→ Saved data entries:
• • • •

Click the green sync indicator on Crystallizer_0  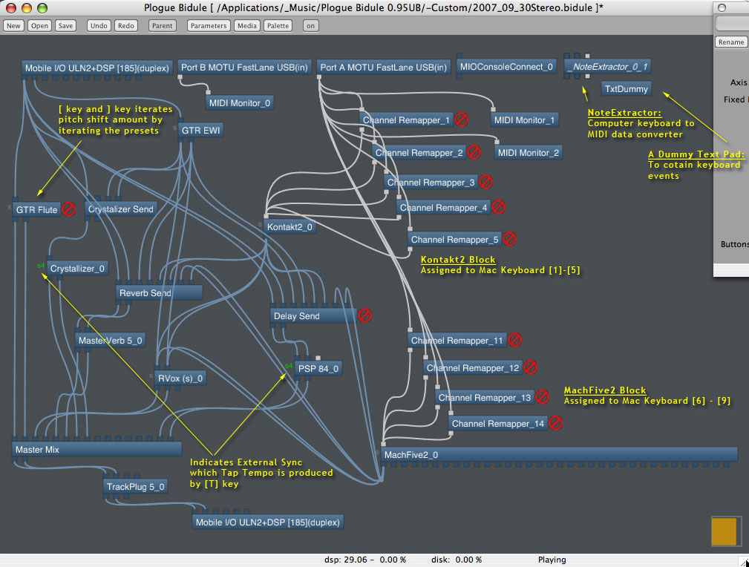[41, 265]
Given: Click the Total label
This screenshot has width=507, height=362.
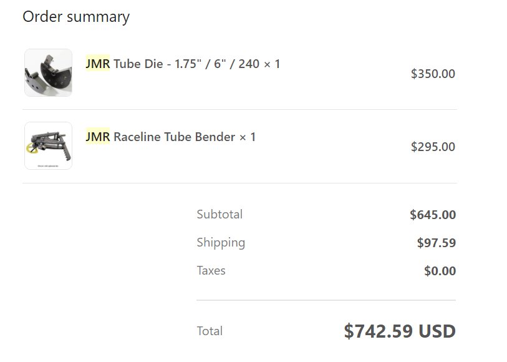Looking at the screenshot, I should [210, 331].
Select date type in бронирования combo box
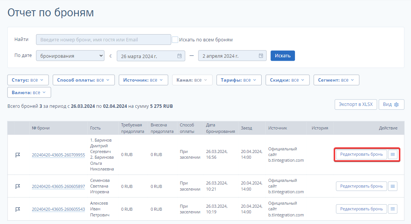This screenshot has height=224, width=411. click(70, 56)

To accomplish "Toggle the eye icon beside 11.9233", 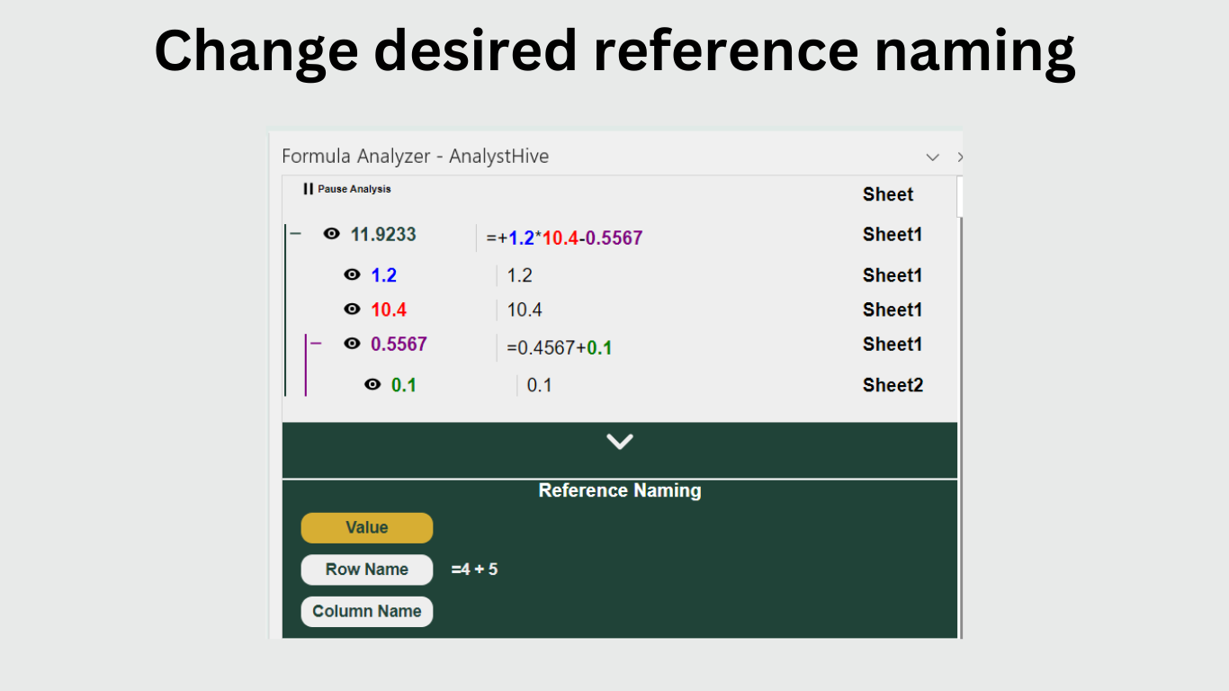I will coord(332,234).
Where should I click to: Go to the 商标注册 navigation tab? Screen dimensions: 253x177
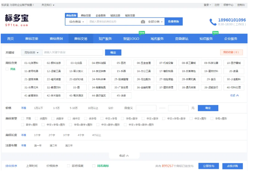click(31, 39)
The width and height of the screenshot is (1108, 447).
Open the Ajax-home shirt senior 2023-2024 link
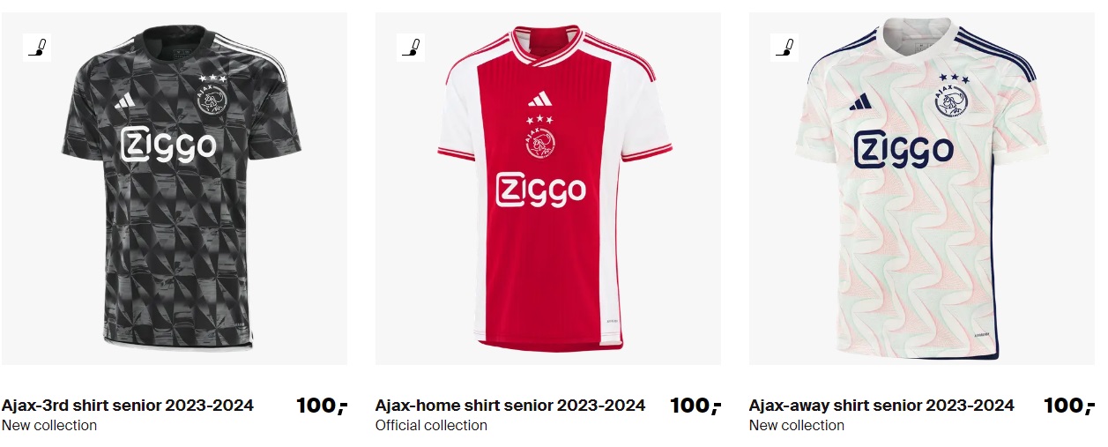point(510,406)
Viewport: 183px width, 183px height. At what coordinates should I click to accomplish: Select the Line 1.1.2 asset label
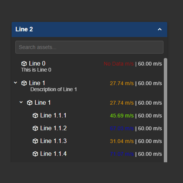tap(53, 128)
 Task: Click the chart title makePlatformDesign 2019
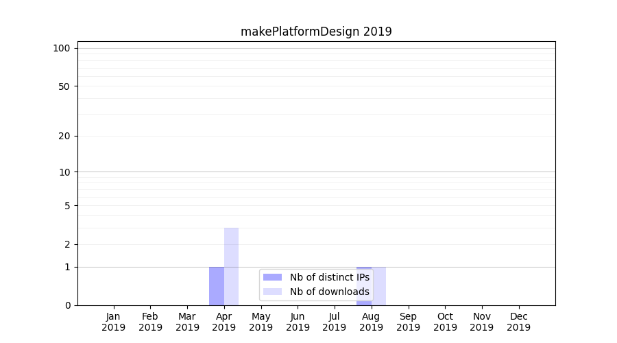pos(316,32)
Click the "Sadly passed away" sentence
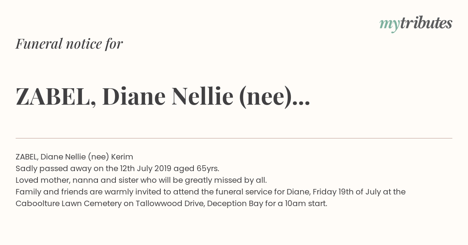Screen dimensions: 468x245 click(x=117, y=168)
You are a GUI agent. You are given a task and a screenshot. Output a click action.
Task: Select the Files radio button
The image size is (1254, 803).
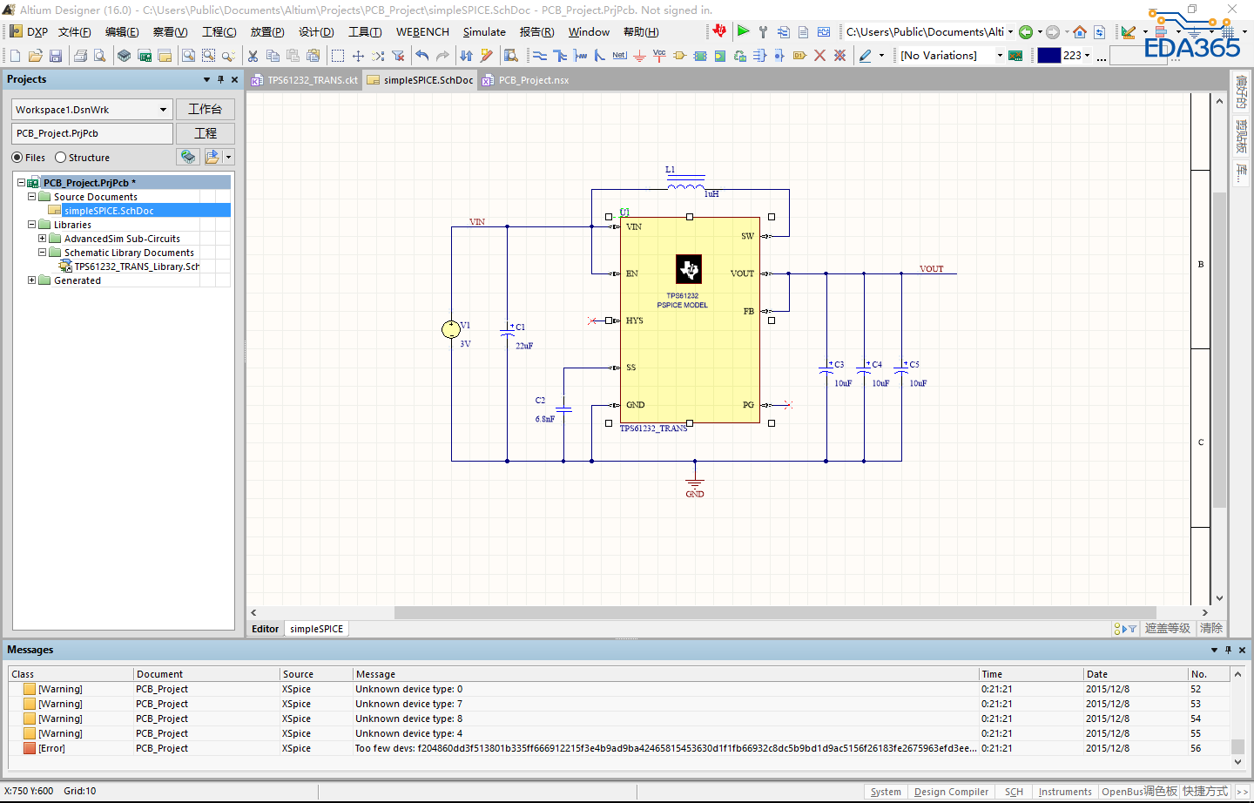click(x=17, y=158)
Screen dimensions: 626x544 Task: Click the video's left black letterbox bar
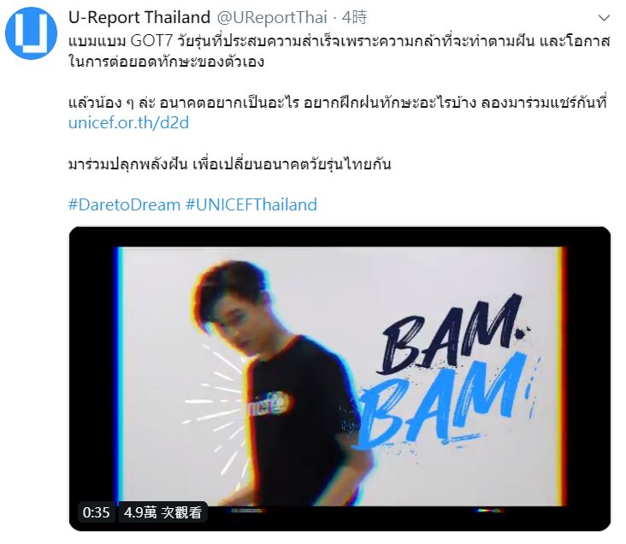[x=92, y=375]
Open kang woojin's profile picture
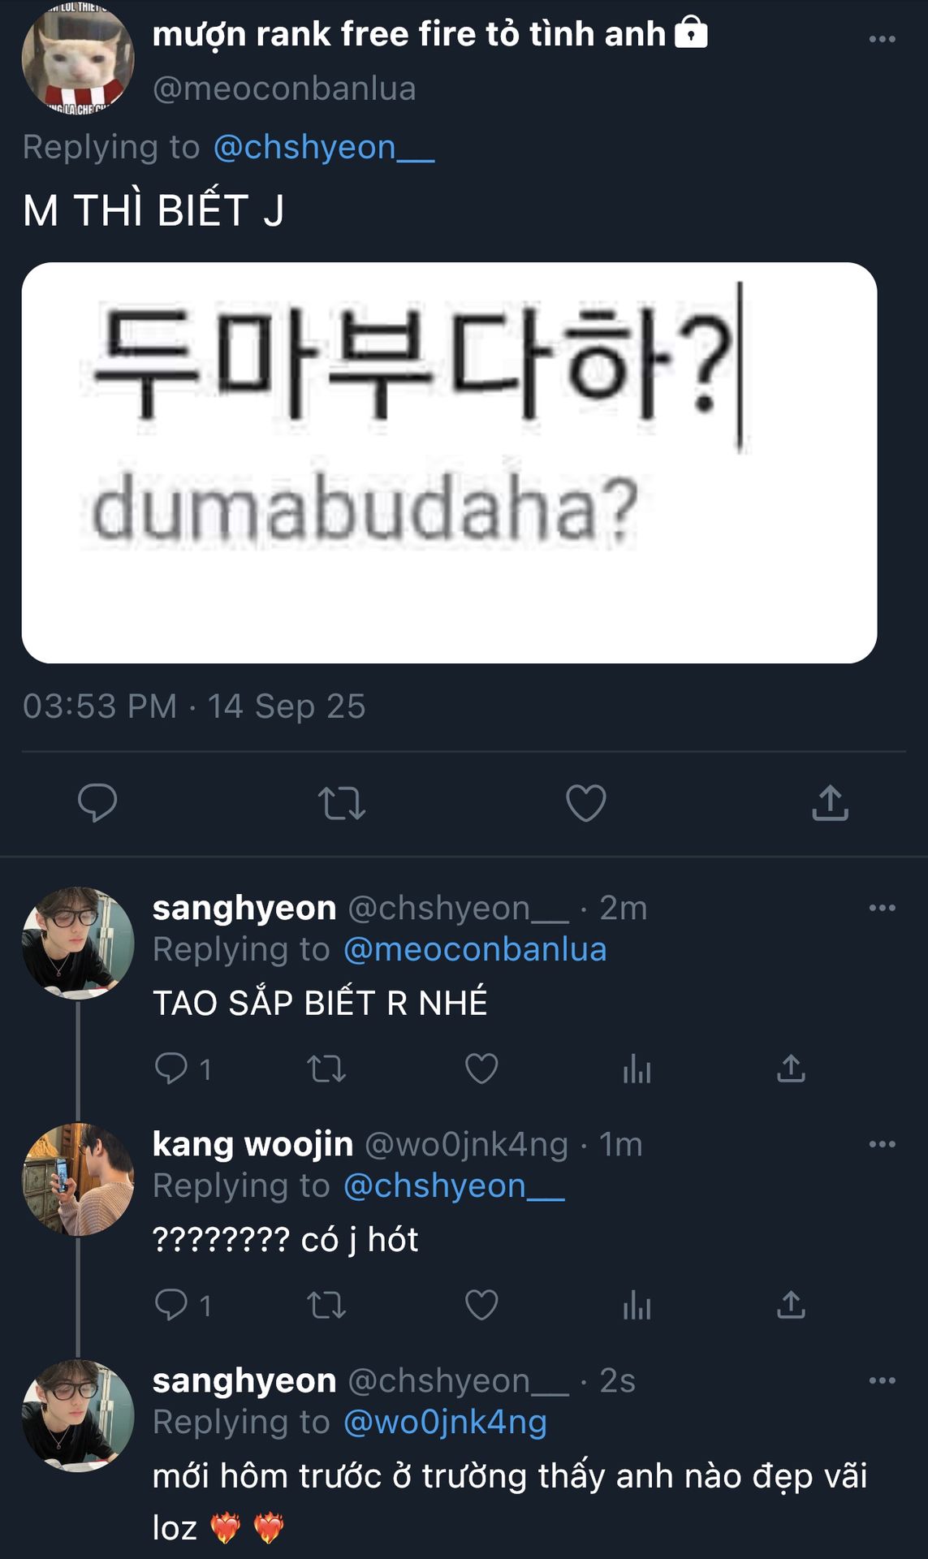The height and width of the screenshot is (1559, 928). coord(78,1179)
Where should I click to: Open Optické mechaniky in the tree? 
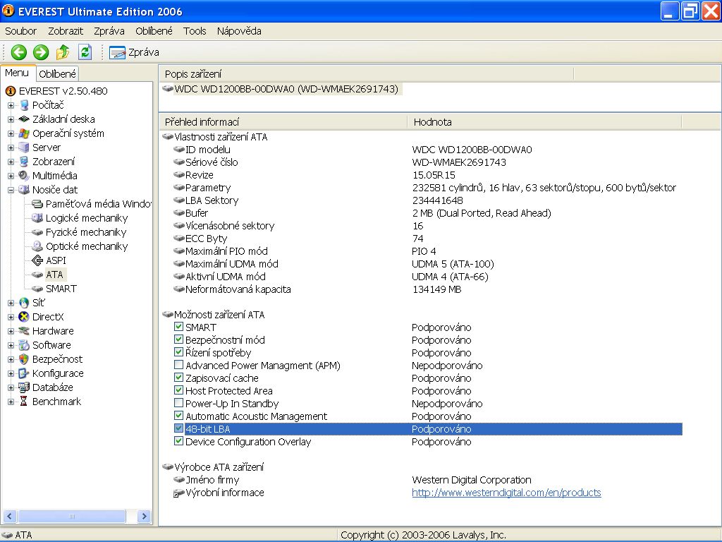[86, 246]
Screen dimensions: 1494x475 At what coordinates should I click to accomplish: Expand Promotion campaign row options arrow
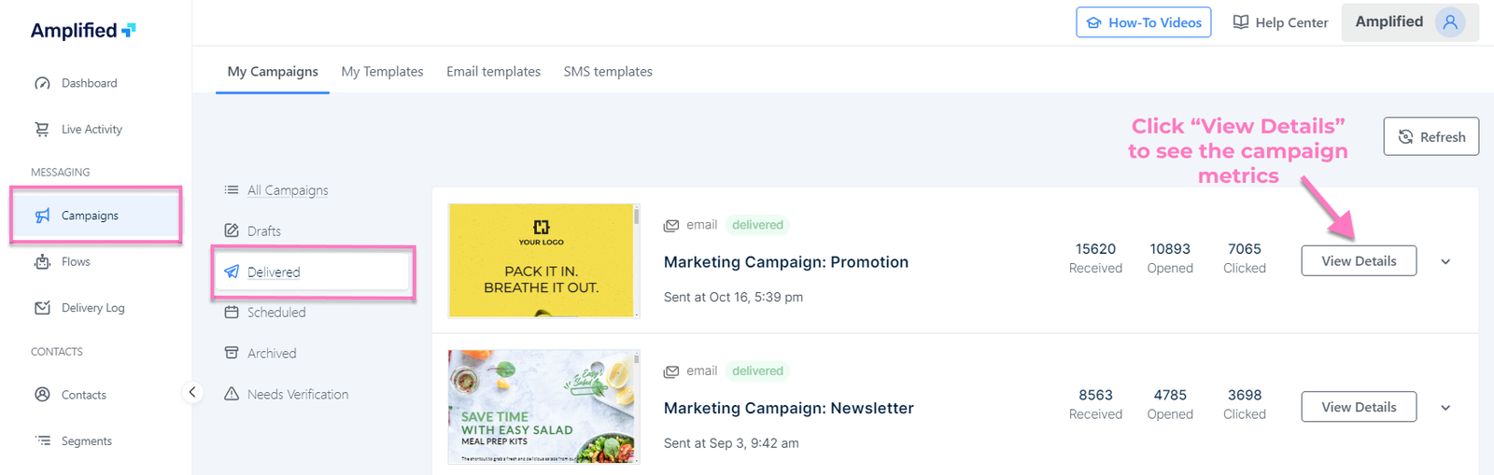tap(1445, 262)
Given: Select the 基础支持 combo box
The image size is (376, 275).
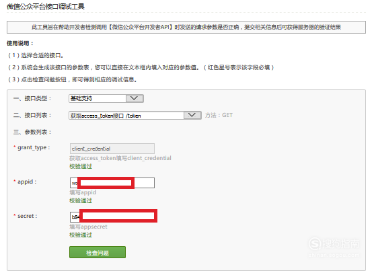Looking at the screenshot, I should point(106,98).

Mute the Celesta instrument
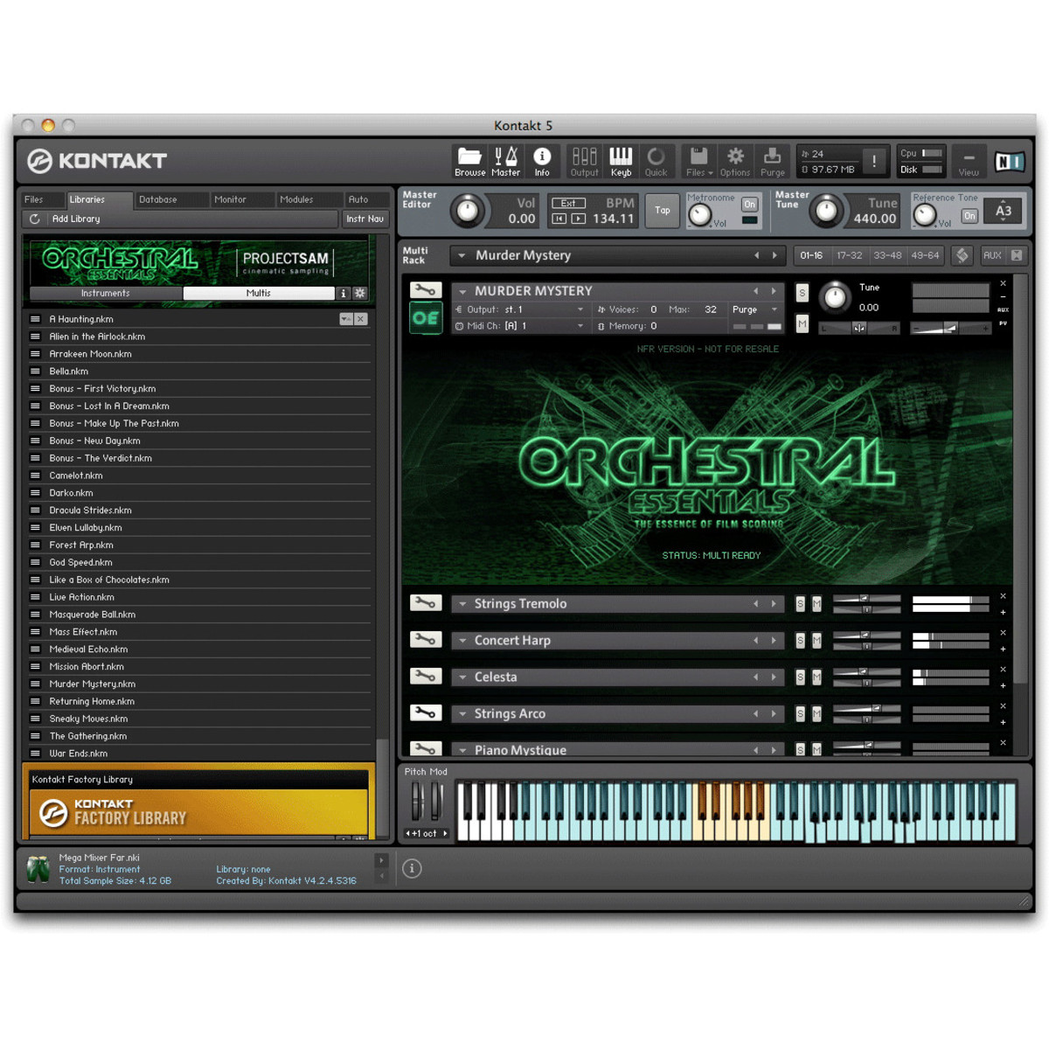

• • • •

→ Your assignment: Transcribe exactly the lines running from the line with "Where should I click to: Open" to the last line of the entries. Pictures stay out of the copy.

→ Response box:
Where should I click to: Open Optické mechaniky in the tree? 
[86, 246]
Screen dimensions: 1494x475 At what coordinates should I click to accomplish: Expand Promotion campaign row options arrow
tap(1445, 262)
Given: Select the 基础支持 combo box
The image size is (376, 275).
Looking at the screenshot, I should point(106,98).

Mute the Celesta instrument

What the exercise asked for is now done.